>> Start Given records

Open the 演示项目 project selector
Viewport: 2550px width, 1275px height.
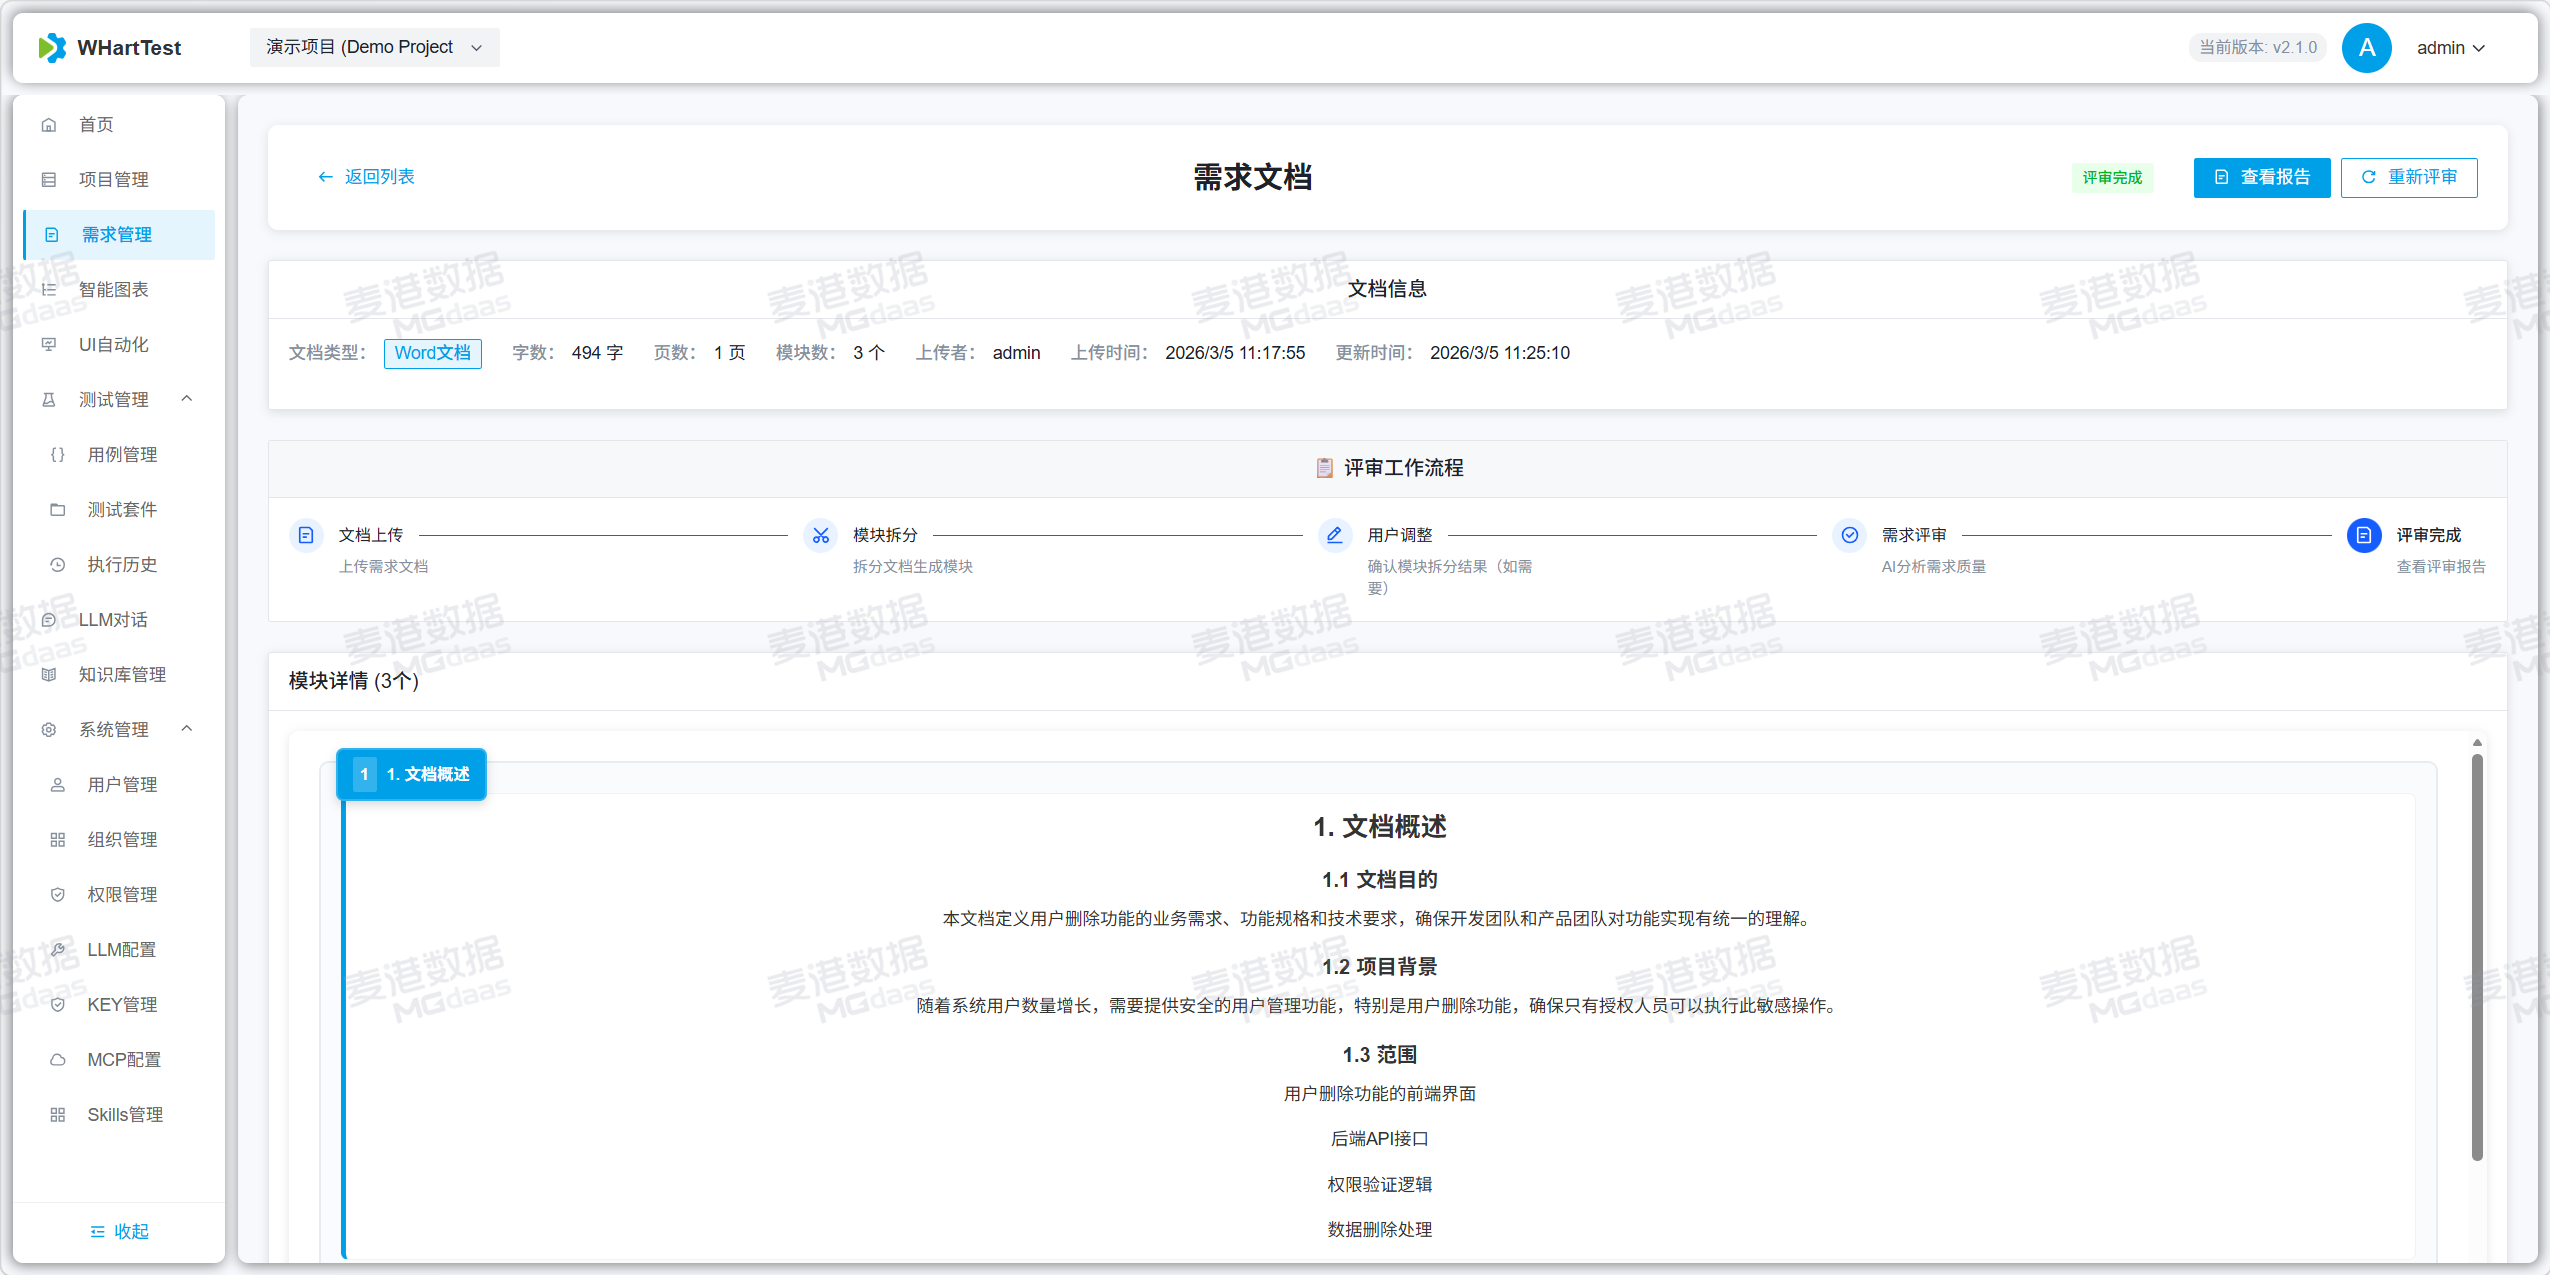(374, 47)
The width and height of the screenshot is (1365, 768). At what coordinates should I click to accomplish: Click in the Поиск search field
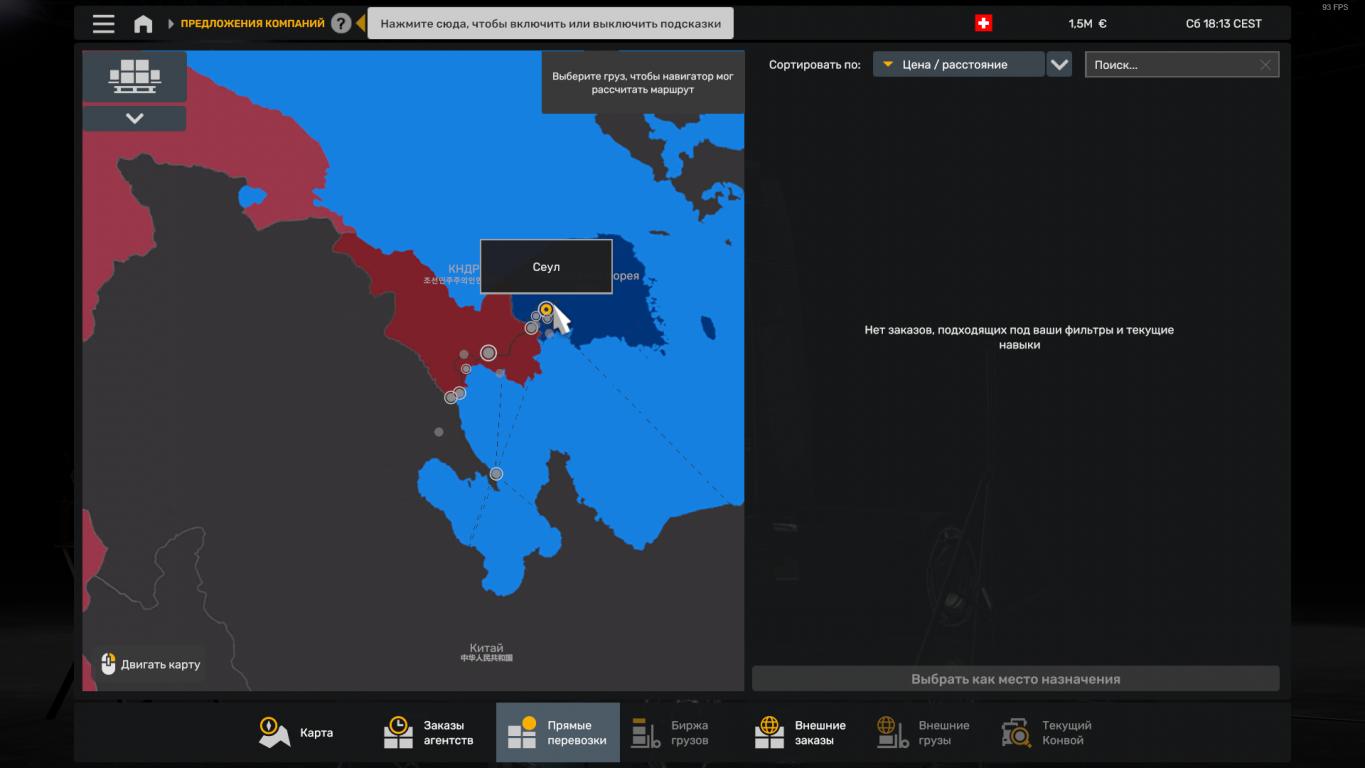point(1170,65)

>> End Given records

Copy the text of every record above word for word, leaving out the pictures.

* **The result**
Open the 演示项目 project selector
Viewport: 2550px width, 1275px height.
(374, 47)
The width and height of the screenshot is (1365, 768). At what coordinates should I click to accomplish: Click in the Поиск search field
point(1170,65)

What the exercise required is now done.